Breakthroughs, the newsletter of the Feinberg School of Medicine Research Office

May 2025 Newsletter

The Neural Basis of Dopamine-Driven Deficits in Cognition and Perception

Sponsor: National Institute of Mental Health

Sponsored Research

Jones Parker, PhD, assistant professor, of Neuroscience, Pharmacology, Psychiatry and Behavioral Sciences, has received funding from the National Institute of Mental Health to study dopamine’s role in cognition and perception to the level of individual brain regions and cell types.  

Parker shared the aims of the project and his next steps for the research.  

What are the aims of the project?  

To determine how pathological increases in the neurotransmitter dopamine alter how the sensory perception and cognition and how the brain encodes these processes.  

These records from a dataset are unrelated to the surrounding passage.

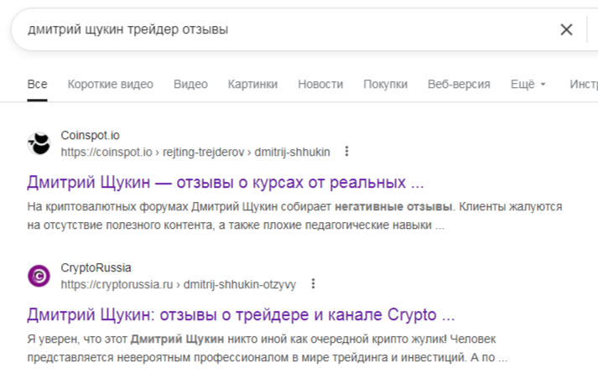
Task: Switch to the Видео tab
Action: (190, 85)
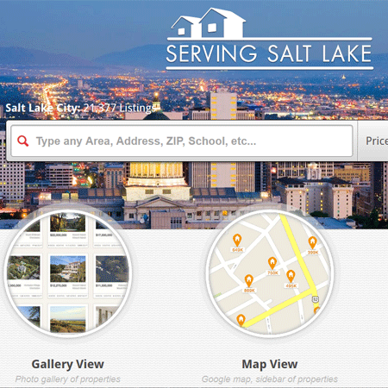Click the 750K map pin icon

pos(272,263)
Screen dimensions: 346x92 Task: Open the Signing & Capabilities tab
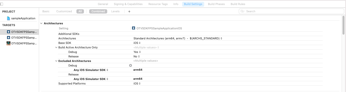click(x=128, y=4)
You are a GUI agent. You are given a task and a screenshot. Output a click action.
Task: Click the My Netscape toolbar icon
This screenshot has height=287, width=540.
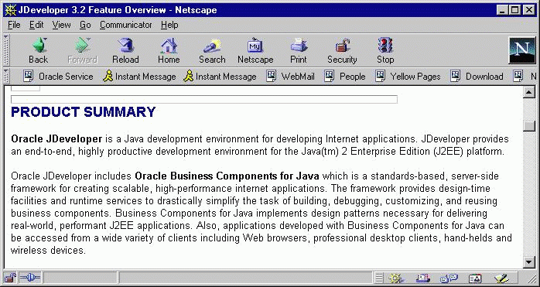pyautogui.click(x=255, y=50)
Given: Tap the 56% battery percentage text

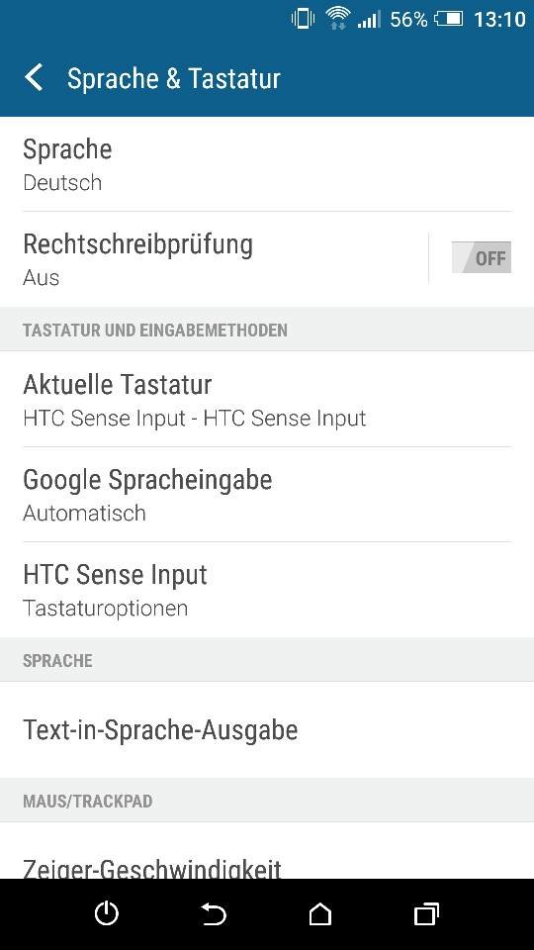Looking at the screenshot, I should pos(408,20).
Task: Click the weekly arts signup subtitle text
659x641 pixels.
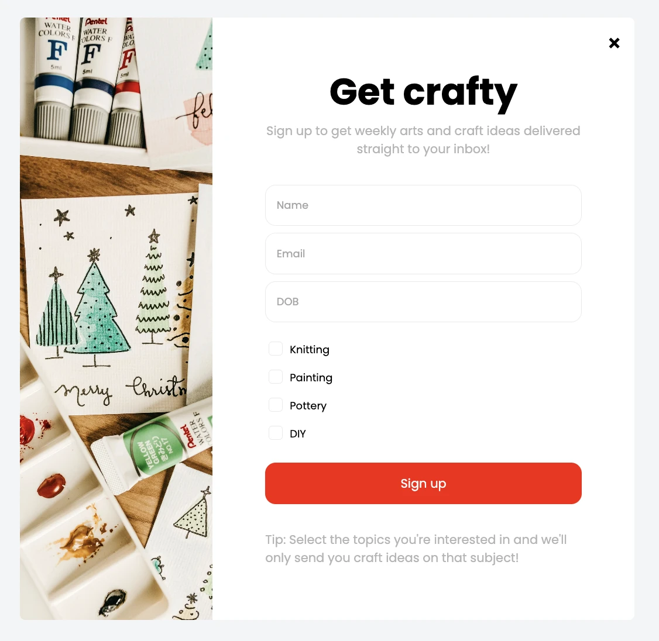Action: (423, 140)
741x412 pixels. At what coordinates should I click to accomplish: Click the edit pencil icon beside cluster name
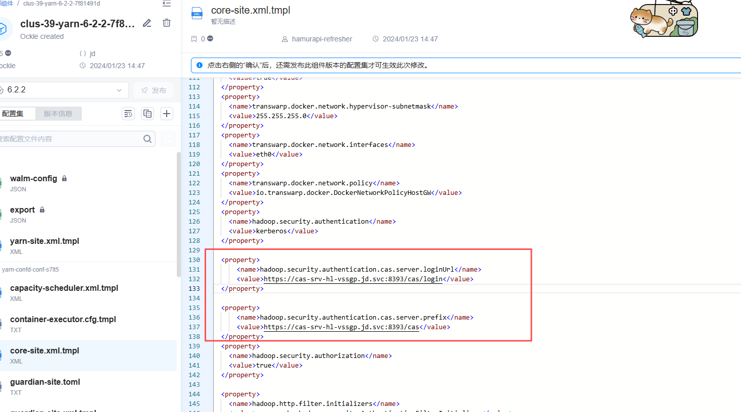(x=147, y=23)
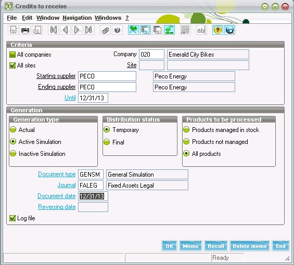The image size is (294, 265).
Task: Open the Navigation menu
Action: tap(77, 18)
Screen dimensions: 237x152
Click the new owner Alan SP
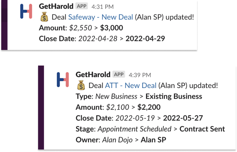click(x=153, y=140)
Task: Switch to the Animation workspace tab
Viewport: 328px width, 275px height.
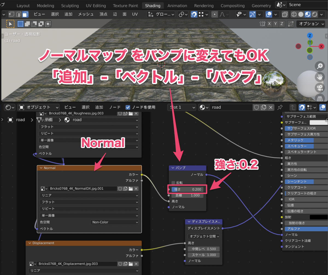Action: [177, 5]
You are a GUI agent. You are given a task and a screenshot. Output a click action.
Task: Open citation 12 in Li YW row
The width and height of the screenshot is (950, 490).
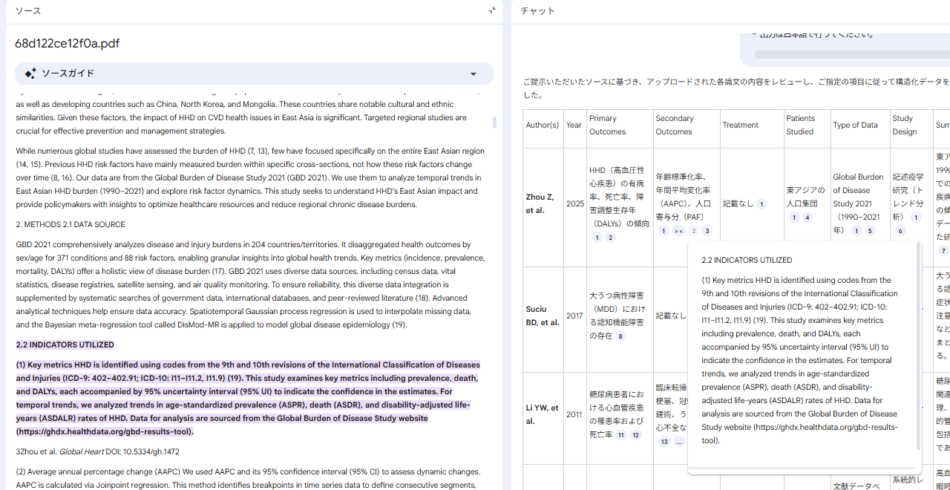click(635, 435)
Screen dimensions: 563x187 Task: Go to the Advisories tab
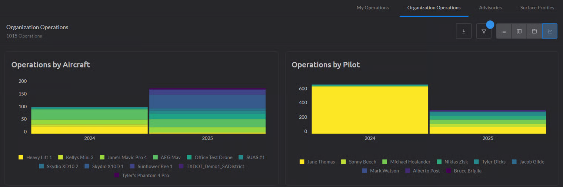click(490, 8)
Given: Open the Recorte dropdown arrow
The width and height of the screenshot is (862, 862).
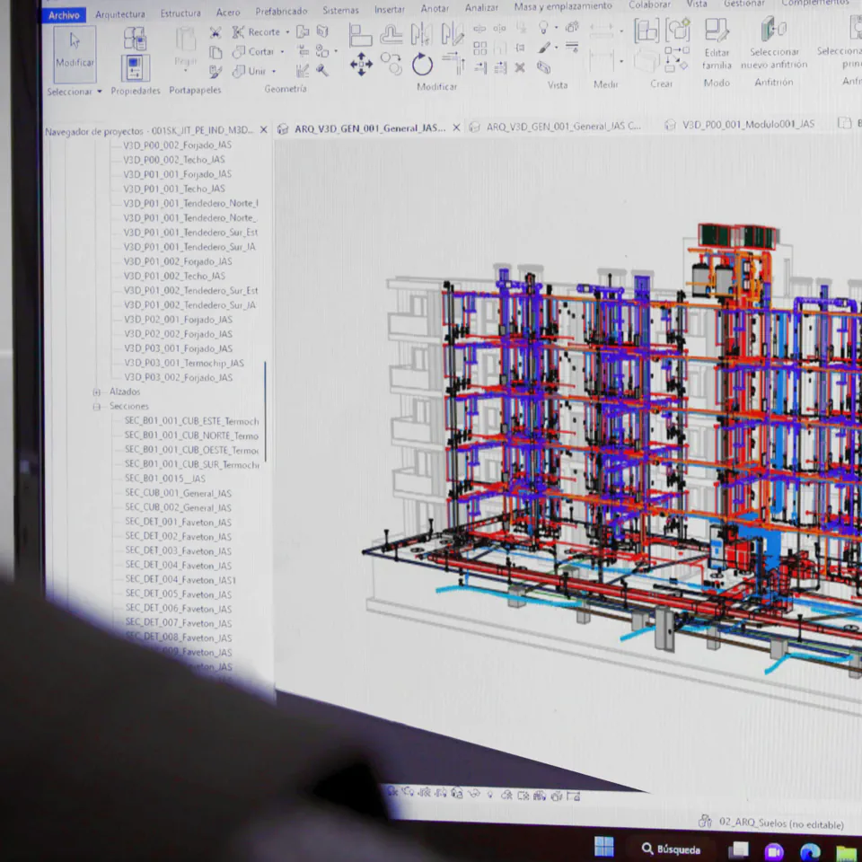Looking at the screenshot, I should point(287,32).
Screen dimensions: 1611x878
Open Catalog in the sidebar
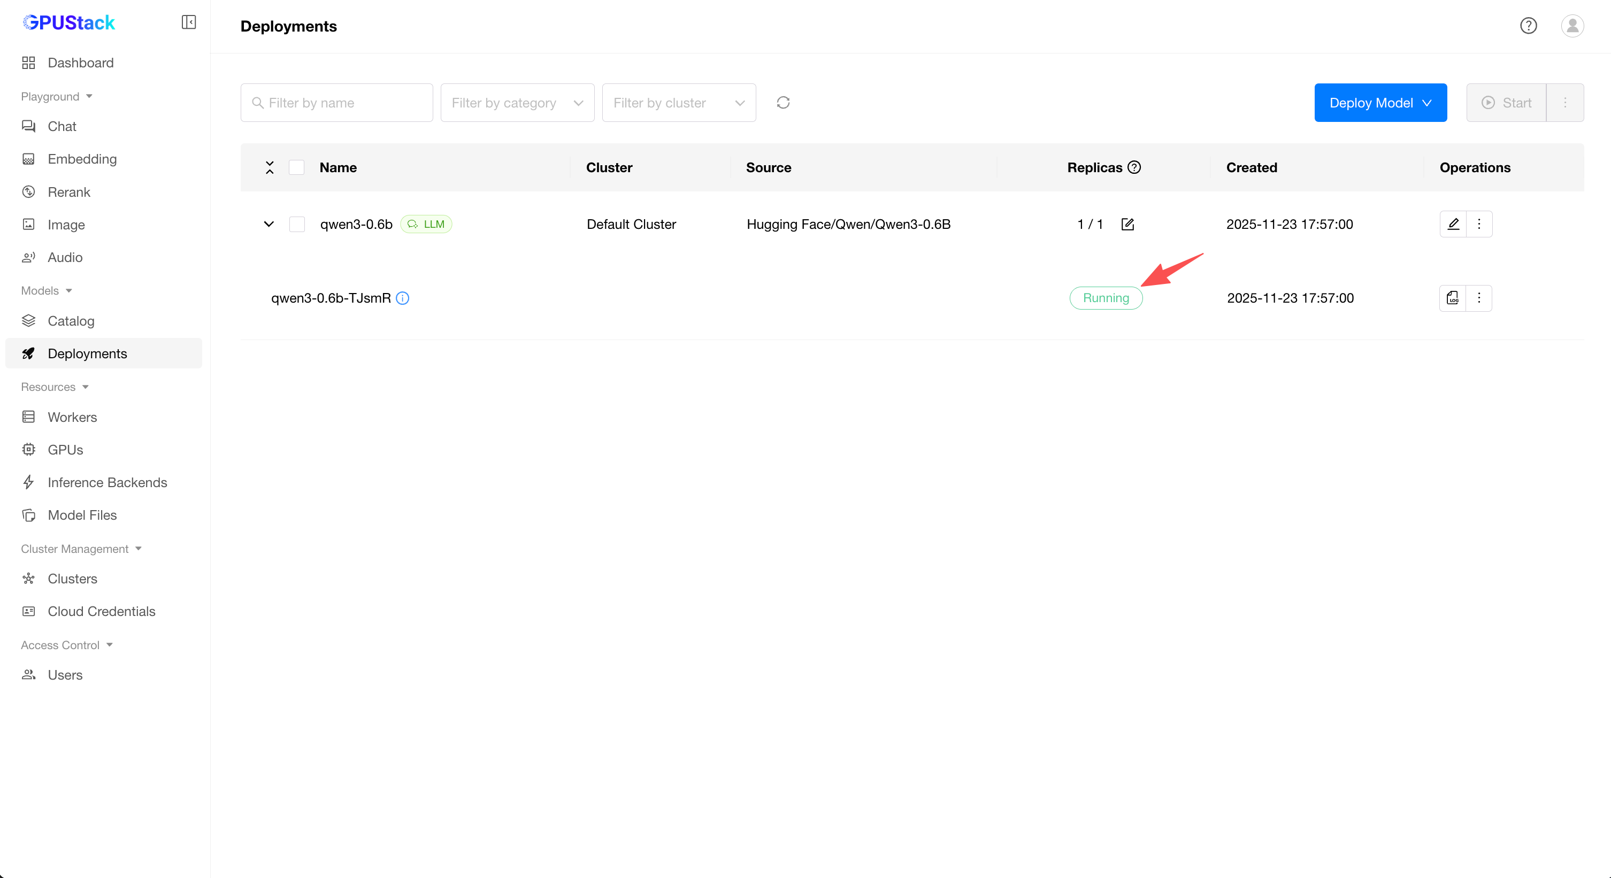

What are your next steps? 

We will proceed with ongoing studies using miniaturized fluorescence microscopes to record neural activity during behavioral tests of cognition and perception in two different regions of the striatum—a brain region that is heavily innervated by dopamine neurons and implicated in schizophrenia, a disease where perception and cognition go awry.  

What do you hope will come out of this funded research? 

Our hope is that our research pinpoints the specific brain cell types underlying deficits in perception and cognition in diseases like psychosis to develop better treatments, as existing ones have limited efficacy for perceptual disturbances (e.g., hallucinations) and zero efficacy for deficits in cognition.